Only the lines from the one containing "At what coordinates" through the one containing "Open See all" should be printed, exactly as they appear below, with both ends included.

[Opening Excerpted data section]

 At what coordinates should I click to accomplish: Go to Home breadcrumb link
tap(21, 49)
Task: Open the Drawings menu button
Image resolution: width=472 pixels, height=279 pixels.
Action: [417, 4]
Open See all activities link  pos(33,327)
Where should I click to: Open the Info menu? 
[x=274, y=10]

[Closing Excerpted data section]
[Opening Excerpted data section]

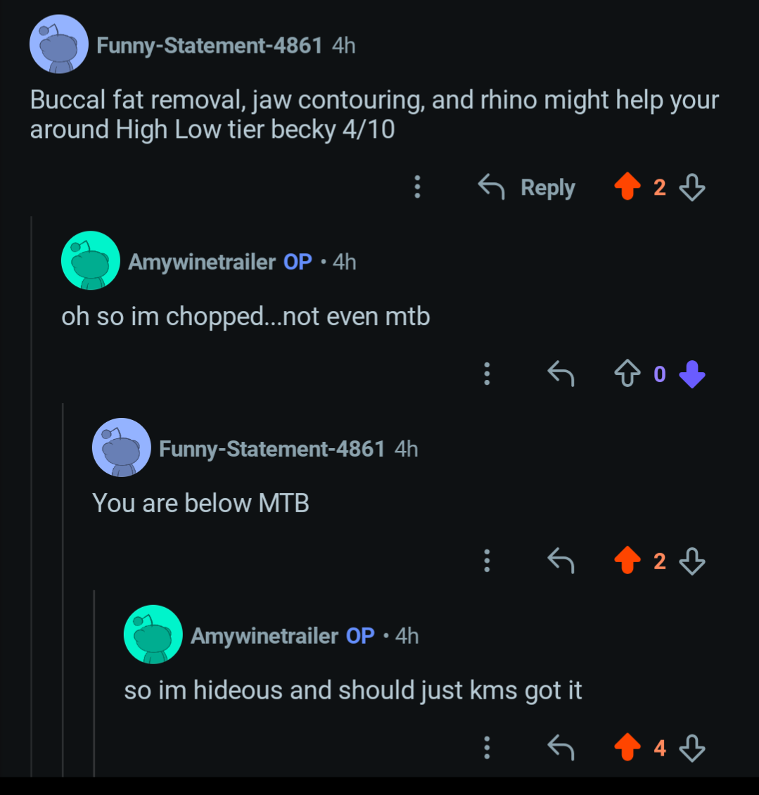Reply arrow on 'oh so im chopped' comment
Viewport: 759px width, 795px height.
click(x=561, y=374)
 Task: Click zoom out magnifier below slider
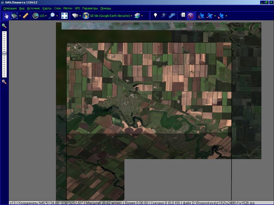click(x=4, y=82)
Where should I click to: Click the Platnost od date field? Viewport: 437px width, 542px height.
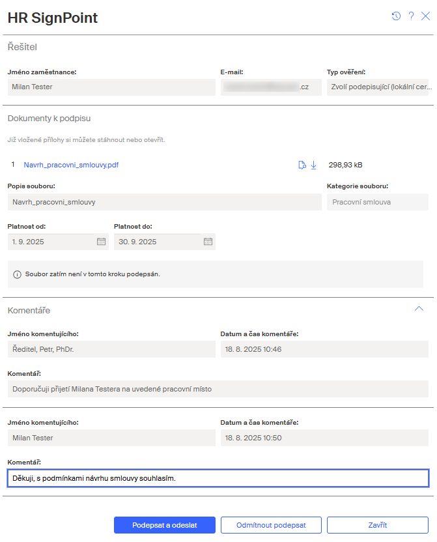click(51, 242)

[Closing Excerpted data section]

** Output below **
 At what coordinates should I click to accomplish: Go to Home breadcrumb link
tap(21, 49)
Task: Open the Drawings menu button
Image resolution: width=472 pixels, height=279 pixels.
Action: [417, 4]
Open See all activities link  pos(33,327)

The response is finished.